I hold her out at arm’s length and look at her. She smiles, blushing a little, always withering under my gaze, because I know she’s not pure, never was, and I
need to find out how far gone she really is.
“Sober?” I ask.
“Mostly,” she says.
“So the gin I smell on you, what’s that?”
“I said mostly, you lug.”
“And the cigarettes?”
“Jesus, Ray, you going to let me in or not? You wanna strip search me, look up my ass? Would that work for you? Want to check my arms for tracks?”
Beer, liquor, pot, cocaine, heroin, and meth—her progression was in that order. Clean now, mostly.
Mostly.
I sigh.
“Sorry. Come on in; sit down.
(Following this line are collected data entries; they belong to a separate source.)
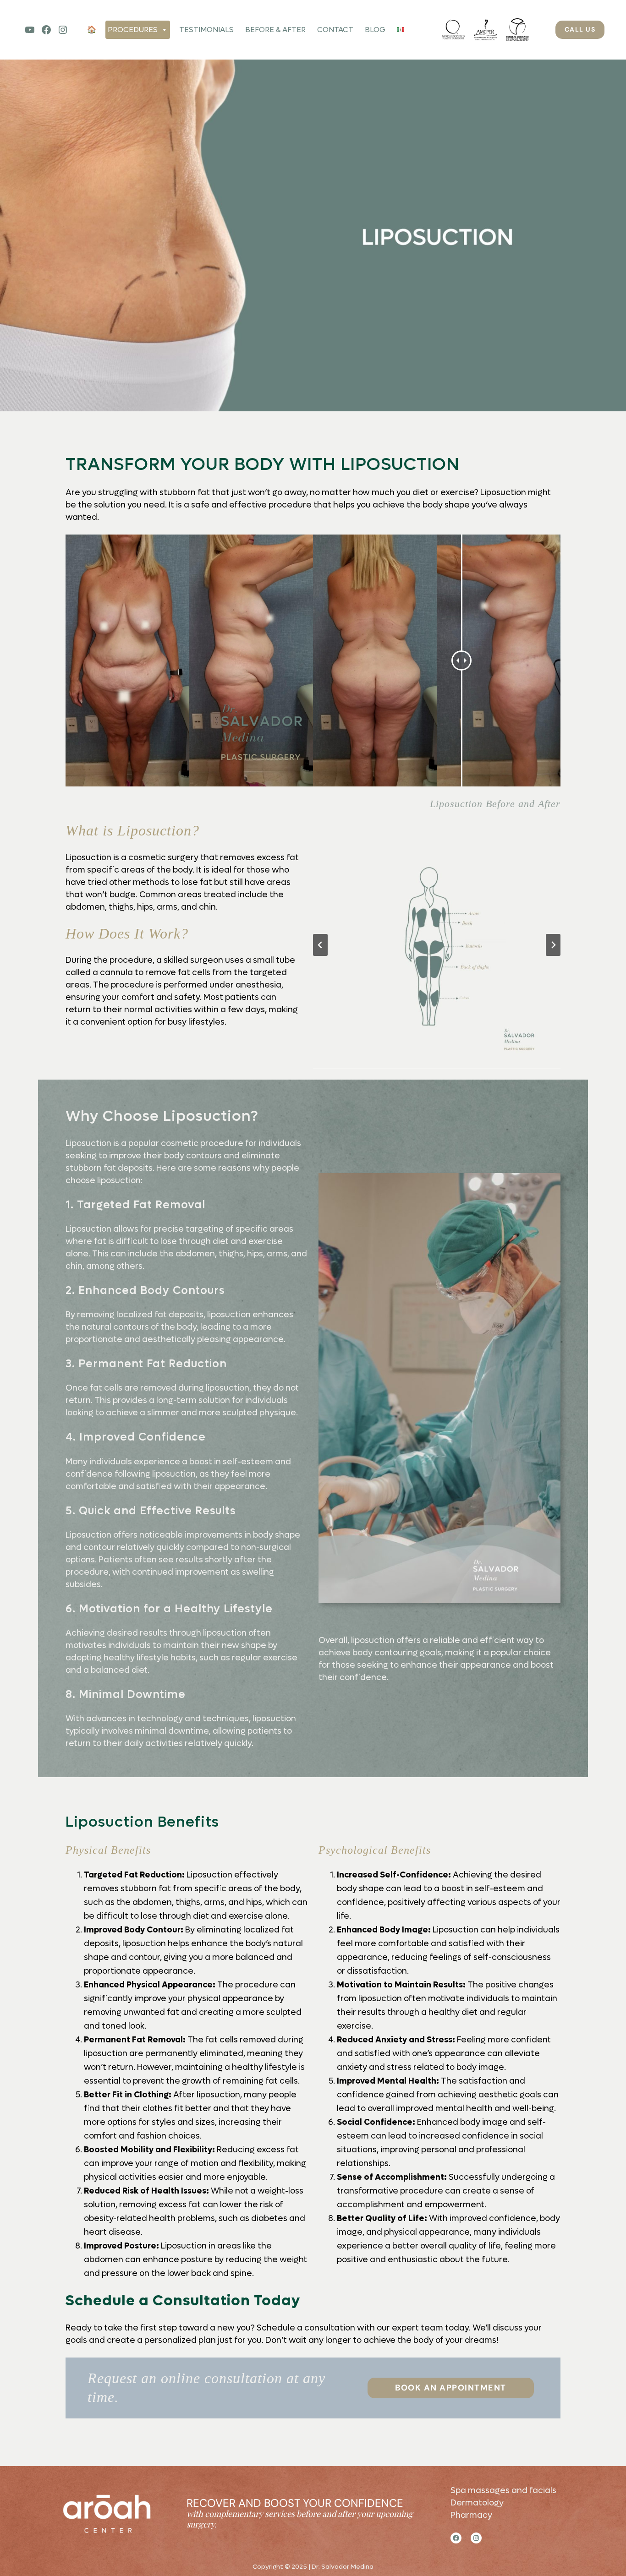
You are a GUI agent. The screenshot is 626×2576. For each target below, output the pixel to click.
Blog (375, 29)
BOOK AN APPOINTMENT (450, 2387)
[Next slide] (553, 945)
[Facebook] (46, 30)
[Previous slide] (320, 945)
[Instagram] (63, 30)
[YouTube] (30, 30)
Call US (580, 29)
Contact (335, 29)
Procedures (133, 29)
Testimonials (206, 29)
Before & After (275, 29)
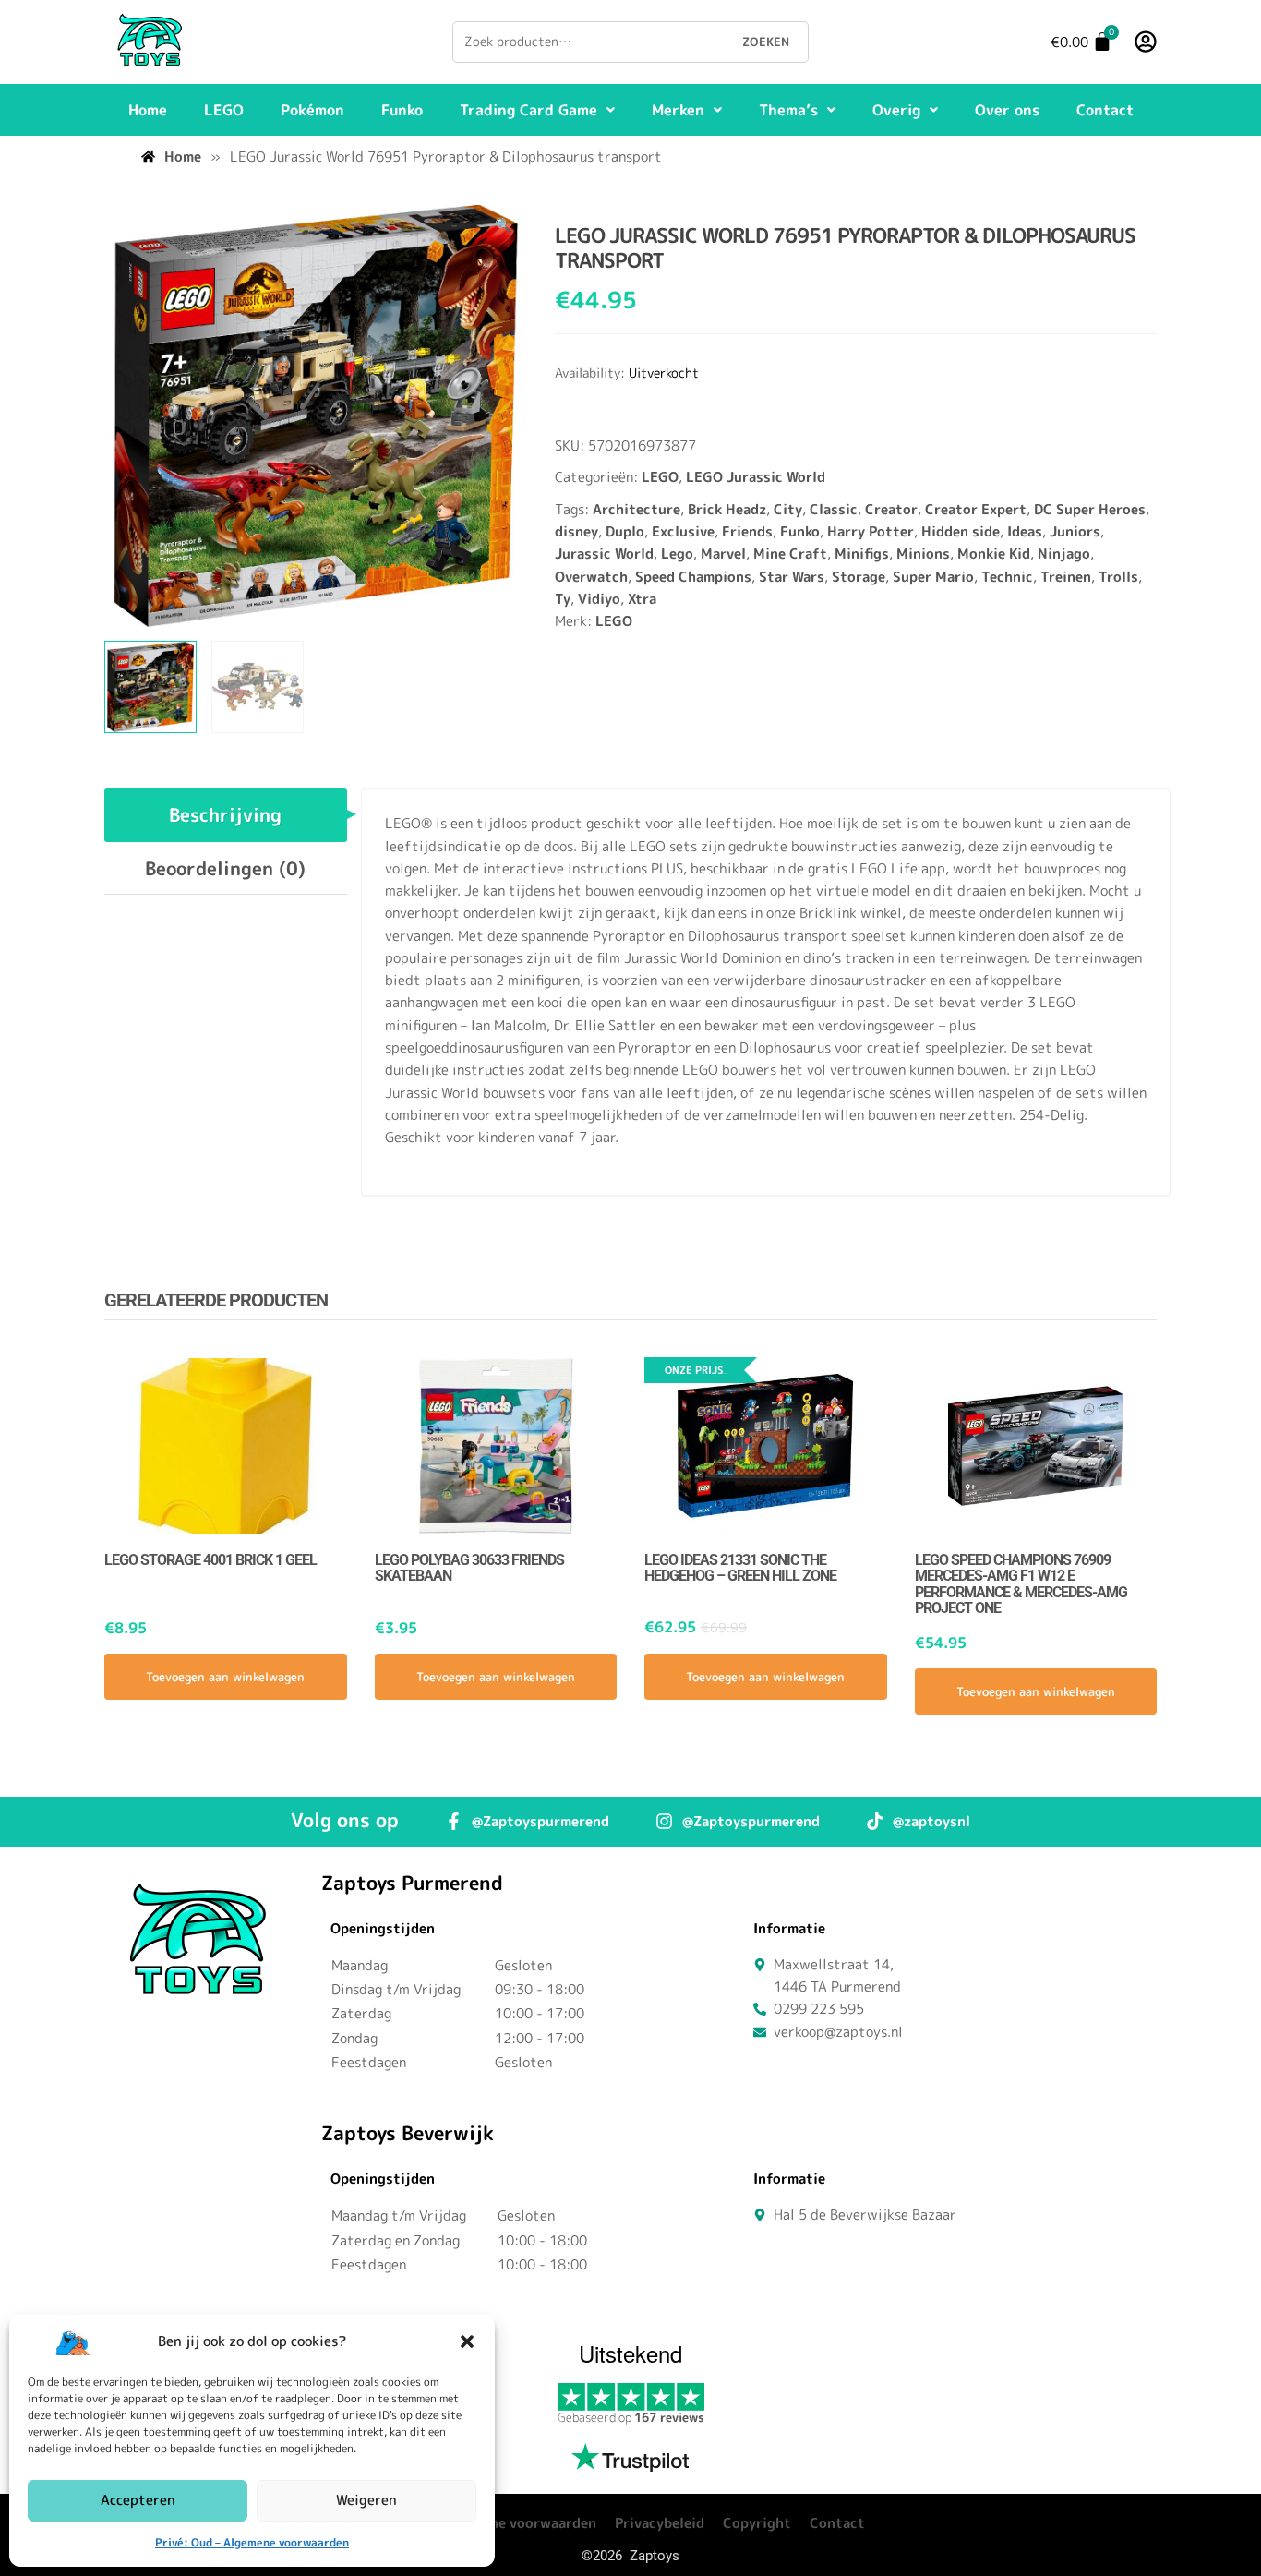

You look good, actually.”
She sits on the couch. It’s another gray day in Chicago—the windows are open wide, but still, a strip of gauze rests over everything.
“No smoking,” I say.
She nods, rubbing her eyes, skinny, but not skeletal, her eyes sparkling, her hair long and thick.
I’m still standing over her, debating what she needs the most—mother hen, father figure, big brother, or just a sandwich.
“You hungry—soup, sandwich? You need to eat, you look too skinny.”
“Sure. That’d be nice. Grilled cheese and whatever,” she says.
“That I can do. Relax, I’ll be back in a second.”
She lies back on the couch and closes her eyes. I place a pan on the stove, get the bread, butter, and cheese out, and pull a can of tomato soup off the shelf. Her favorite.
“You working?” I yell into the other room.
“Yeah, just got a job at Target—over on Addison, so not that far away. Was just stopping by to get my paycheck, which is pathetic.”
“But it’s something,” I say, butter sizzling, bread and cheese melting together.
I left my wallet on the table on purpose, trying to see where her head is at, what she’ll do. When she’s stealing, it’s usually worse—her situation, her need for something beyond me. Four hundred dollars even, all in twenties.